Christopher
CarchediHe/His
Christopher Carchedi is a tectonic seismologist, most interested in lithospheric structure and evolution, particularly at plate margins. To probe the subsurface on a tectonic scale, my research focuses primarily on joint seismic imaging methods incorporating measurements from surface waves and scattered energy. During his time at Carnegie, Carchedi 's research will focus on improving our understanding of flat slab subduction (FSS) underneath Peru and Colombia alongside Dr. Lara Wagner. Subducting plates around the globe, the primary drivers of tectonic plate motion, display great variability in slab geometry, even at regional scales.

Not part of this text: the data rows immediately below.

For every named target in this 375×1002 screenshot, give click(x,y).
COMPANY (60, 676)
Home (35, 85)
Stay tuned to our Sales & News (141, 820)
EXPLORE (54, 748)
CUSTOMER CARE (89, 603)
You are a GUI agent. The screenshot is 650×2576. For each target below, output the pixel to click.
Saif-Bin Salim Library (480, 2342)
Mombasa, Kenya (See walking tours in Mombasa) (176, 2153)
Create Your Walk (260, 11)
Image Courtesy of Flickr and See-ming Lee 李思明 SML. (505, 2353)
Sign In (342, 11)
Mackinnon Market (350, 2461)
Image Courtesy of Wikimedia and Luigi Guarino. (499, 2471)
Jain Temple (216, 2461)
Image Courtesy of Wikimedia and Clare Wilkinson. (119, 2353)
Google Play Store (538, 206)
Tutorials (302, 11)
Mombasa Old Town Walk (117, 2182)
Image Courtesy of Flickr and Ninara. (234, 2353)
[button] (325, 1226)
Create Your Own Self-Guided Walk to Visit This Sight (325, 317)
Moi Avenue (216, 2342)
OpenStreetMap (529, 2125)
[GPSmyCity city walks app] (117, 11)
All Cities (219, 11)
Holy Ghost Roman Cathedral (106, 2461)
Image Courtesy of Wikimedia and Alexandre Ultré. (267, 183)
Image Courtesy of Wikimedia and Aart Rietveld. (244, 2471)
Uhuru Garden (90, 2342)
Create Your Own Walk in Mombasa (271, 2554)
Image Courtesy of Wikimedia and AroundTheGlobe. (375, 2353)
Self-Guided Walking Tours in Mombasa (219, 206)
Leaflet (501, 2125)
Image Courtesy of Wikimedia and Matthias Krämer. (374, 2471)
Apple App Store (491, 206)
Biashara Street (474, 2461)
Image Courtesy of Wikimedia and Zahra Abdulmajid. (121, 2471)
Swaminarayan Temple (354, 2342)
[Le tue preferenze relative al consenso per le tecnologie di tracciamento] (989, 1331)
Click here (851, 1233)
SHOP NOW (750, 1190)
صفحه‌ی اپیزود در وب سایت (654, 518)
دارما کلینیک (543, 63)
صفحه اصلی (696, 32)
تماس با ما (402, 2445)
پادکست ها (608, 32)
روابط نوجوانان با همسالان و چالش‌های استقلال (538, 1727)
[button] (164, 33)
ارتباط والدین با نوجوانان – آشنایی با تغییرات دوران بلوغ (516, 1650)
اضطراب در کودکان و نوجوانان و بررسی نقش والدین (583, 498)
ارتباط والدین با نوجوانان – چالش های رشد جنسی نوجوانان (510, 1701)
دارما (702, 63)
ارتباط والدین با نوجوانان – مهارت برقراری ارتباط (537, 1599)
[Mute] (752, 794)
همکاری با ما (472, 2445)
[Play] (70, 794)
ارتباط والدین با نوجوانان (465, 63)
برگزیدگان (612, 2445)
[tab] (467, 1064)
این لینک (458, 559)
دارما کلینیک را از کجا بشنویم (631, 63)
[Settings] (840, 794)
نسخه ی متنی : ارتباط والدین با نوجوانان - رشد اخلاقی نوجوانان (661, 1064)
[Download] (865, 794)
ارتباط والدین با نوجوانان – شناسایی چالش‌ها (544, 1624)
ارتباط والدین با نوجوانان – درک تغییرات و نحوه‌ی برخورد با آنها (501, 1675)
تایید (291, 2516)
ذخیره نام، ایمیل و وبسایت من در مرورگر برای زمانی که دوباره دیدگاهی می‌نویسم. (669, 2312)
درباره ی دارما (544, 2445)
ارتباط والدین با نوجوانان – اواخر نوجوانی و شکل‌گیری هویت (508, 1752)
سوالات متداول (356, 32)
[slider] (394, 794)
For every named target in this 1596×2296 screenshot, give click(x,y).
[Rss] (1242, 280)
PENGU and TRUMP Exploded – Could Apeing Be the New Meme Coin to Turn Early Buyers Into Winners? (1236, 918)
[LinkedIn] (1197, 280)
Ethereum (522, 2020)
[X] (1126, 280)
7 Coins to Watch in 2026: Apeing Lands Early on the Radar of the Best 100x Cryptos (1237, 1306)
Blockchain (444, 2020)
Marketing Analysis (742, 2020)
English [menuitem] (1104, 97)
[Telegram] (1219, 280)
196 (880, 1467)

While most subducting slabs descend into the mantle at differing dip angles, the endmember case of FSS defies this trend, with the downgoing plate moving horizontally for hundreds of kilometers and deforming the overriding continental lithosphere before sinking into the surrounding mantle. FSS may have dominated convergence in early Earth, and thus unraveling its occurrence today is critical to grasping past and present subduction processes. Several alternative mechanisms have been proposed to explain this enigmatic subduction style, though a unified understanding of FSS across observational scales remains limited. A sharper understanding of downgoing plate structure, from sedimentation to its hydration and eclogitization states, is necessary to unravel flat-slab dynamics. Clues to the dynamics of FSS can be found in the high-resolution seismic imaging of flat slabs, which can provide critical constraints to the suite of numerical modeling techniques required to better understand the evolution of this transient phenomenon.